La disciplina tributaria nazionale non risulta essere in sintonia con le dinamiche degli accordi tributari raggiunti dall’Italia con i Paesi considerati “ex paradisiaci”. Alcune delle nazioni divenute “collaborative”, in conseguenza della sottoscrizione di accordi a livello internazionale, risultano ancora inserite nelle “liste nere” domestiche e da ciò scaturisce l’applicazione di determinate e peculiari penalizzazioni in ambito tributario.
Negli ultimi tre anni il nostro Paese ha definito molteplici accordi per lo scambio di informazioni ai fini fiscali, in applicazione dell’articolo 26 del Modello di Convenzione avverso le doppie imposizioni Ocse, che si vanno ad aggiungere alle recenti intese raggiunte con Paesi in precedenza ritenuti “paradisiaci” (Svizzera, Principato di Monaco, Hong Kong, Liechtenstein e Panama). L’impulso alla definizione delle recenti intese scaturisce dall’alterato contesto internazionale, che necessita di adeguati mezzi di antinomia alle azioni tributarie illecite, resi efficaci attraverso la cooperazione “tributaria” tra i differenti Paesi. In tale ambito l’Italia ha aderito alla Convenzione Ocse - Consiglio d’Europa afferente al reciproco soccorso amministrativo in ambito fiscale, attraverso la legge n. 19 del 10 febbraio 2005.
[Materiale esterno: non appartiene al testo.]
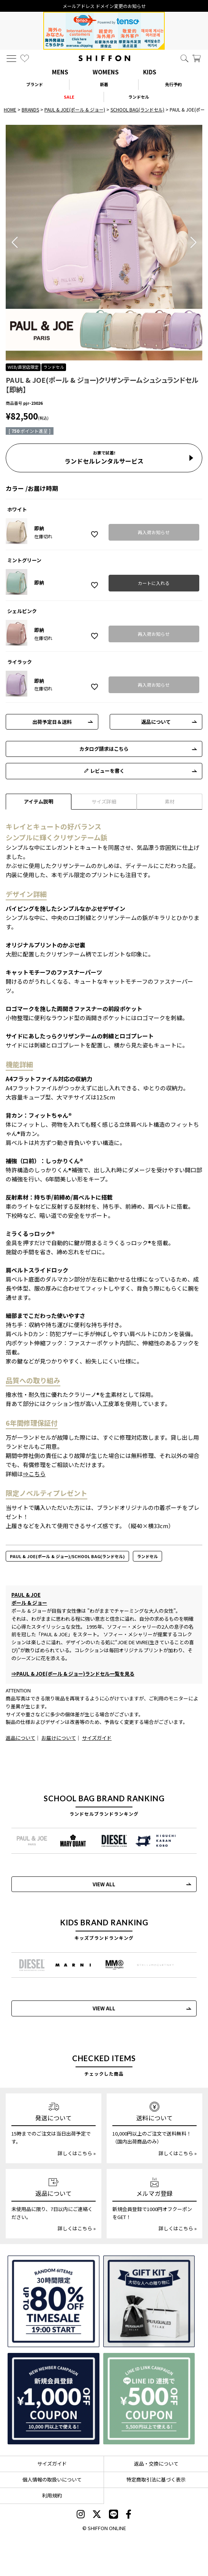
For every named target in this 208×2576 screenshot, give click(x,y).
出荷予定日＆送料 (52, 721)
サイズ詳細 (103, 801)
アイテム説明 (38, 801)
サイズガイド (97, 1737)
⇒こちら (34, 1474)
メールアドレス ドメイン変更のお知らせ (104, 6)
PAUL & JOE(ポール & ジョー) (74, 109)
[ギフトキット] (149, 2301)
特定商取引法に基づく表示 (156, 2479)
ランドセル (147, 1556)
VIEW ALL (104, 1884)
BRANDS (30, 109)
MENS (60, 72)
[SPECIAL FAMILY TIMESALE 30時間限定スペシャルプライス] (53, 2301)
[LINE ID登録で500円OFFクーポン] (149, 2399)
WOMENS (106, 72)
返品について (156, 721)
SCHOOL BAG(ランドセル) (137, 109)
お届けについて (58, 1737)
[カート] (196, 58)
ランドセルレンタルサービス (104, 458)
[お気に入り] (24, 58)
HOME (10, 109)
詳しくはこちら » (77, 2153)
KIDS (149, 72)
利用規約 (52, 2495)
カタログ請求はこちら (104, 748)
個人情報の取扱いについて (52, 2479)
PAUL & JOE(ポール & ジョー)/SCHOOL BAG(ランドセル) (67, 1556)
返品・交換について (156, 2463)
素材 (170, 801)
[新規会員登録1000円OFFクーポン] (53, 2399)
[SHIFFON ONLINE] (104, 58)
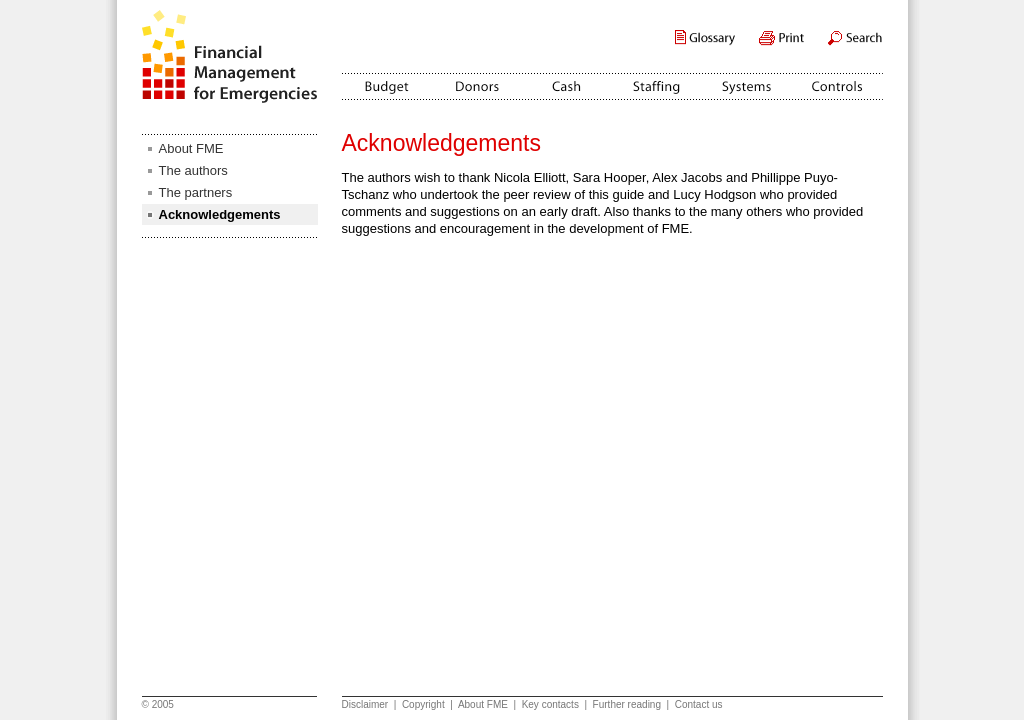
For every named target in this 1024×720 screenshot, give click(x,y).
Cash (567, 80)
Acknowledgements (220, 214)
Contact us (699, 704)
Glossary (705, 38)
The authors (193, 170)
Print (781, 38)
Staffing (657, 80)
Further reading (627, 704)
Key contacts (550, 704)
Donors (477, 80)
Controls (837, 80)
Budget (387, 80)
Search (855, 38)
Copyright (423, 704)
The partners (196, 192)
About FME (191, 148)
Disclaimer (365, 704)
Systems (747, 80)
Da due anni sono inoltre in vigore gli accordi internazionali sullo scambio automatico obbligatorio delle informazioni tributarie, conseguenti all’introduzione del Common Reporting Standard. Le intese Crs sono state recepite attraverso il Dm 28/12/2015, in esecuzione della legge n. 95/2015, in seguito all’estensione delle nazioni collaborative interessate dallo scambio automatico.
Tuttavia la disciplina tributaria interna che identifica i Paesi “paradisiaci”, non risulta essere allineata alle dinamiche degli accordi convenzionali. Infatti alcune nazioni, pur risultando “collaborative” per ciò che concerne lo scambio di informazioni, sono tuttavia presenti nelle “black list” interne.
Pertanto gli Stati che, pur apparendo “collaborativi” in ambito convenzionale e rientrando di conseguenza nella white list ex Dm 04/09/1996, risultano al tempo stesso inseriti nelle vigenti black list interne, potrebbero risultare danneggiati in ambito tributario. Infatti non è per nulla semplice riuscire a comprendere quale disciplina debba trovare applicazione in fase di accertamento fiscale o di ricorso all’istituto del ravvedimento operoso volto a normalizzare eventuali violazioni correlate alla disponibilità di beni posseduti in una Nazione al tempo stesso collaborativa a livello convenzionale e black list per la normativa interna. Il medesimo problema lo si incontra in fase di individuazione dei termini di decadenza dell’attività accertativa e della misura delle sanzioni amministrative applicabili.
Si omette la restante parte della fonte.